千葉県市川市の村越祐民市長(47)の私設秘書が2日までに逮捕されていたことが分かり、衝撃が広がっている。村越市長は、これまで公用車に米高級電気自動車(EV)テスラ車の導入や市長室にシャワールーム設置などで炎上続きだったが、今度は側近の逮捕。「大きな事件の入り口ではないか?」との臆測が飛んでいる。

 千葉県警に電磁的公正証書原本不実記録・同供用容疑で先月24日に逮捕されたのは、押切裕雄容疑者(51)。虚偽の情報を法務局に提出し、会社を登記させるなどした疑いが持たれている。

 押切容疑者は、村越市長の私設秘書を務めていた。過去には故永田寿康衆院議員や平野博文元官房長官(72)らの秘書を務め、酒に酔ってタクシー運転手から現金を脅し取ろうとして逮捕されたこともあった。

 元民主党の衆院議員だった村越市長とは、当時からスタッフとして関係があったとみられ、市長当選後は私設秘書として、虎の威を借りていたという。

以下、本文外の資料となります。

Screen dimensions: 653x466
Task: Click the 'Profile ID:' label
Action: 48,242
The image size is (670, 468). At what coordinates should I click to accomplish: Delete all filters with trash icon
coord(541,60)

 市川市の越川雅史市議(47)は「庁舎内を自由に闊歩し、いろんな課で市長ヅラしていた。すれ違った時には『あいさつないのか』といきなり言われたこともあった」と話す。

 村越市長が2019年に米電気自動車大手・テスラ社の車を公用車に導入し、批判された騒動の火消しにも押切容疑者が関与していた。村越市長はテスラ車のリース契約を解除し、管理法人が購入する形で、今後も政務活動時に使用するとしていた。

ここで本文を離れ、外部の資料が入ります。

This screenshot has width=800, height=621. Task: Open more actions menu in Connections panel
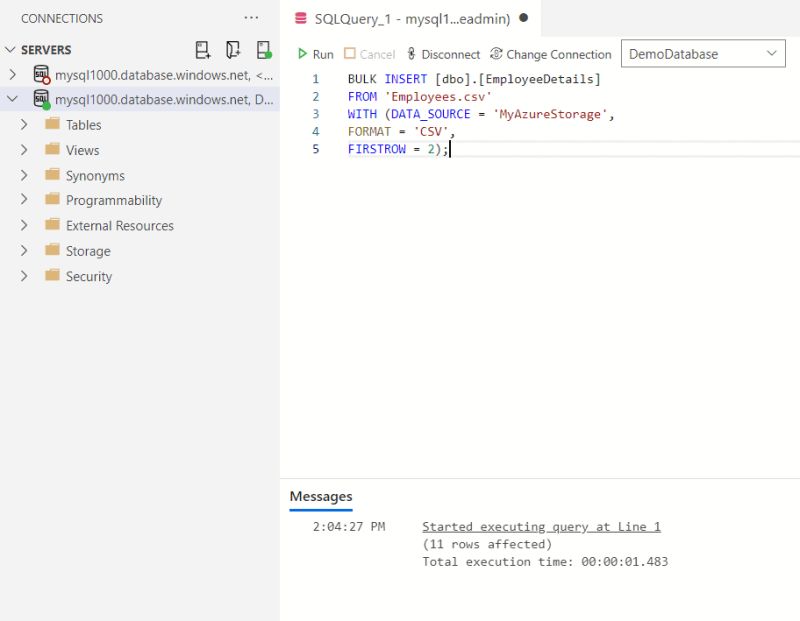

 この管理法人は押切容疑者が代表取締役となる自動車リース会社で、引き取ったテスラを同容疑者が乗り回していたのだ。テスラ問題が議会で追及された際も押切容疑者は傍聴席に現れ、ふんぞり返って、市議らににらみを利かせていたという。

 それにしても村越市長をめぐっては、お騒がせが続いている。テスラ車騒動のほかにも、今年2月には市長室にユニット式のシャワーを設置していたことが判明。市議会では撤去決議が出ていたが、村越市長は今月1日の会見で、設置当初から災害時に女性職員と自身の使用を念頭に置いていたと抗弁。大きな批判を浴びていた矢先、右腕ともいえる私設秘書の逮捕が発覚した。この逮捕は今後、「何か別の事件に発展するのではないか」と市役所内ではみられている。

 というのも県警は、村越市長の後援会事務所を家宅捜索しただけでなく、市の複数職員への任意の事情聴取に乗り出しているからだ。

 村越市長の窓口となる広報室秘書課は、私設秘書の逮捕を受けての対応について「(公務ではなく)政務の方の個人的な秘書なので市長の会見は予定していない」と話した。